**WORK ITEM**
Give back the data below exactly as it was given.

**Collected data**
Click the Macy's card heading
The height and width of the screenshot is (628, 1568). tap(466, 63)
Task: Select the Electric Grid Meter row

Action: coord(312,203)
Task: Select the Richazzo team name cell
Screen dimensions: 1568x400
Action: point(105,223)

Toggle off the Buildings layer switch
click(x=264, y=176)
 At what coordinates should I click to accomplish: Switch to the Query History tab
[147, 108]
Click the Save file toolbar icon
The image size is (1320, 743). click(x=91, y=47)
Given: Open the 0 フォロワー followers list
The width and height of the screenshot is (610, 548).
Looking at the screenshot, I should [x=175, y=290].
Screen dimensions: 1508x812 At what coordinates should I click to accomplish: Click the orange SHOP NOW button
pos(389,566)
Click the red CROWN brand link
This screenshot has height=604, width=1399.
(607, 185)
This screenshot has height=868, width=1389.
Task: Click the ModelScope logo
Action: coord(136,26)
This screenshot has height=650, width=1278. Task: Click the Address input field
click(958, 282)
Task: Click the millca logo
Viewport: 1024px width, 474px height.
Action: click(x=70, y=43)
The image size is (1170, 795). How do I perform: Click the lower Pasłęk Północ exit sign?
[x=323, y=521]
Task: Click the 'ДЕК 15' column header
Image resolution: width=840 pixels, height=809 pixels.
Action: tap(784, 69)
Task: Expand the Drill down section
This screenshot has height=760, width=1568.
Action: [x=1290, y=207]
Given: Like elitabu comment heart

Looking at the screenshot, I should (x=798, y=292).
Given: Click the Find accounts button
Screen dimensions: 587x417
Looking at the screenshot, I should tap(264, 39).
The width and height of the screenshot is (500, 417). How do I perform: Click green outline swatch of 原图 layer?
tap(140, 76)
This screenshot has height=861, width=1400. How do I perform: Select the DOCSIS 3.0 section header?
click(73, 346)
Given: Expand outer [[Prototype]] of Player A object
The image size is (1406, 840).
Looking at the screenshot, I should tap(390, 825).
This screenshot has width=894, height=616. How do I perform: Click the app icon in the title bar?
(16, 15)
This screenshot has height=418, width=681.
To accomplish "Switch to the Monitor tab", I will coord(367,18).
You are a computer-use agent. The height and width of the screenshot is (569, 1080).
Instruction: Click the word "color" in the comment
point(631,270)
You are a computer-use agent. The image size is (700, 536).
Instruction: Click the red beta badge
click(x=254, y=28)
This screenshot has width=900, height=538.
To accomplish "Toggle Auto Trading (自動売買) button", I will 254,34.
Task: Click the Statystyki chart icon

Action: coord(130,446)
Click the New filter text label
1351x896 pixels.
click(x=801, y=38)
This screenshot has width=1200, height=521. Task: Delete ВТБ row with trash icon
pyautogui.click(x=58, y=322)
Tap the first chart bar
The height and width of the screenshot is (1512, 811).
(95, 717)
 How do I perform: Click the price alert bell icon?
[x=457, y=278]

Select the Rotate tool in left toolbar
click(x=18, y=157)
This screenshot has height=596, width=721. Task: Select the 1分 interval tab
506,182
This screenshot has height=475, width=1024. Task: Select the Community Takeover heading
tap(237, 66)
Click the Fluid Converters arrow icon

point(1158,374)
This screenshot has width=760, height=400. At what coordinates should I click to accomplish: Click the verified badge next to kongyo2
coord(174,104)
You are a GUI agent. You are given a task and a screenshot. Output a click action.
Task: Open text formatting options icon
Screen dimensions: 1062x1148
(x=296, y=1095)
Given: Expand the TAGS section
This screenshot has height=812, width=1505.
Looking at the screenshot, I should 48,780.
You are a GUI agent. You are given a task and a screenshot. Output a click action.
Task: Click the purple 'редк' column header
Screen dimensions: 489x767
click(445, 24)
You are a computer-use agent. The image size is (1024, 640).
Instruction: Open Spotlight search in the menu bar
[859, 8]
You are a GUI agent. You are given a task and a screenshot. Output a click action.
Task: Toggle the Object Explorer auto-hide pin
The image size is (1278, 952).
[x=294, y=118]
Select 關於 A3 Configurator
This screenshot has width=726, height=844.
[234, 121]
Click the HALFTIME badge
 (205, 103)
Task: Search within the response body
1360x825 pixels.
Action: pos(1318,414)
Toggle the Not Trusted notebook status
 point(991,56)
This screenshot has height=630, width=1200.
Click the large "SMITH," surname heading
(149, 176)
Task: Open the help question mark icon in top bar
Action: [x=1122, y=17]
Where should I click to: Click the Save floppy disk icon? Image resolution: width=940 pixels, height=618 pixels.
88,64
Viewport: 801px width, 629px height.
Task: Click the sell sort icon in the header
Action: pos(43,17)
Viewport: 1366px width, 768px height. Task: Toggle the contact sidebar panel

**OUTPUT FOR THIS EXERCISE**
Click the Macy's card heading
The height and width of the screenshot is (628, 1568). tap(466, 63)
Task: Select the Electric Grid Meter row

Action: coord(312,203)
Task: Select the Richazzo team name cell
Screen dimensions: 1568x400
Action: point(105,223)

Toggle off the Buildings layer switch
click(x=264, y=176)
 At what coordinates should I click to accomplish: Switch to the Query History tab
[147, 108]
Click the Save file toolbar icon
The image size is (1320, 743). click(x=91, y=47)
Given: Open the 0 フォロワー followers list
The width and height of the screenshot is (610, 548).
Looking at the screenshot, I should [x=175, y=290].
Screen dimensions: 1508x812 At what coordinates should I click to accomplish: Click the orange SHOP NOW button
pos(389,566)
Click the red CROWN brand link
This screenshot has height=604, width=1399.
(607, 185)
This screenshot has height=868, width=1389.
Task: Click the ModelScope logo
Action: coord(136,26)
This screenshot has height=650, width=1278. Task: Click the Address input field
click(958, 282)
Task: Click the millca logo
Viewport: 1024px width, 474px height.
Action: click(x=70, y=43)
The image size is (1170, 795). How do I perform: Click the lower Pasłęk Północ exit sign?
[x=323, y=521]
Task: Click the 'ДЕК 15' column header
Image resolution: width=840 pixels, height=809 pixels.
Action: tap(784, 69)
Task: Expand the Drill down section
This screenshot has height=760, width=1568.
Action: [x=1290, y=207]
Given: Like elitabu comment heart

Looking at the screenshot, I should (x=798, y=292).
Given: Click the Find accounts button
Screen dimensions: 587x417
Looking at the screenshot, I should tap(264, 39).
The width and height of the screenshot is (500, 417). How do I perform: Click green outline swatch of 原图 layer?
tap(140, 76)
This screenshot has height=861, width=1400. How do I perform: Select the DOCSIS 3.0 section header?
click(73, 346)
Given: Expand outer [[Prototype]] of Player A object
The image size is (1406, 840).
Looking at the screenshot, I should tap(390, 825).
This screenshot has width=894, height=616. How do I perform: Click the app icon in the title bar?
(16, 15)
This screenshot has height=418, width=681.
To accomplish "Switch to the Monitor tab", I will coord(367,18).
You are a computer-use agent. The height and width of the screenshot is (569, 1080).
Instruction: Click the word "color" in the comment
point(631,270)
You are a computer-use agent. The image size is (700, 536).
Instruction: Click the red beta badge
click(x=254, y=28)
This screenshot has width=900, height=538.
To accomplish "Toggle Auto Trading (自動売買) button", I will 254,34.
Task: Click the Statystyki chart icon

Action: coord(130,446)
Click the New filter text label
1351x896 pixels.
click(x=801, y=38)
This screenshot has width=1200, height=521. Task: Delete ВТБ row with trash icon
pyautogui.click(x=58, y=322)
Tap the first chart bar
The height and width of the screenshot is (1512, 811).
(95, 717)
 How do I perform: Click the price alert bell icon?
[x=457, y=278]

Select the Rotate tool in left toolbar
click(x=18, y=157)
This screenshot has height=596, width=721. Task: Select the 1分 interval tab
506,182
This screenshot has height=475, width=1024. Task: Select the Community Takeover heading
tap(237, 66)
Click the Fluid Converters arrow icon

point(1158,374)
This screenshot has width=760, height=400. At what coordinates should I click to accomplish: Click the verified badge next to kongyo2
coord(174,104)
You are a GUI agent. You are given a task and a screenshot. Output a click action.
Task: Open text formatting options icon
Screen dimensions: 1062x1148
(x=296, y=1095)
Given: Expand the TAGS section
This screenshot has height=812, width=1505.
Looking at the screenshot, I should 48,780.
You are a GUI agent. You are given a task and a screenshot. Output a click action.
Task: Click the purple 'редк' column header
Screen dimensions: 489x767
click(445, 24)
You are a computer-use agent. The image size is (1024, 640).
Instruction: Open Spotlight search in the menu bar
[859, 8]
You are a GUI agent. You are given a task and a screenshot. Output a click action.
Task: Toggle the Object Explorer auto-hide pin
The image size is (1278, 952).
[x=294, y=118]
Select 關於 A3 Configurator
This screenshot has width=726, height=844.
[234, 121]
Click the HALFTIME badge
 (205, 103)
Task: Search within the response body
1360x825 pixels.
Action: pos(1318,414)
Toggle the Not Trusted notebook status
 point(991,56)
This screenshot has height=630, width=1200.
Click the large "SMITH," surname heading
(149, 176)
Task: Open the help question mark icon in top bar
Action: [x=1122, y=17]
Where should I click to: Click the Save floppy disk icon? Image resolution: width=940 pixels, height=618 pixels.
88,64
Viewport: 801px width, 629px height.
Task: Click the sell sort icon in the header
Action: pos(43,17)
Viewport: 1366px width, 768px height. Task: Toggle the contact sidebar panel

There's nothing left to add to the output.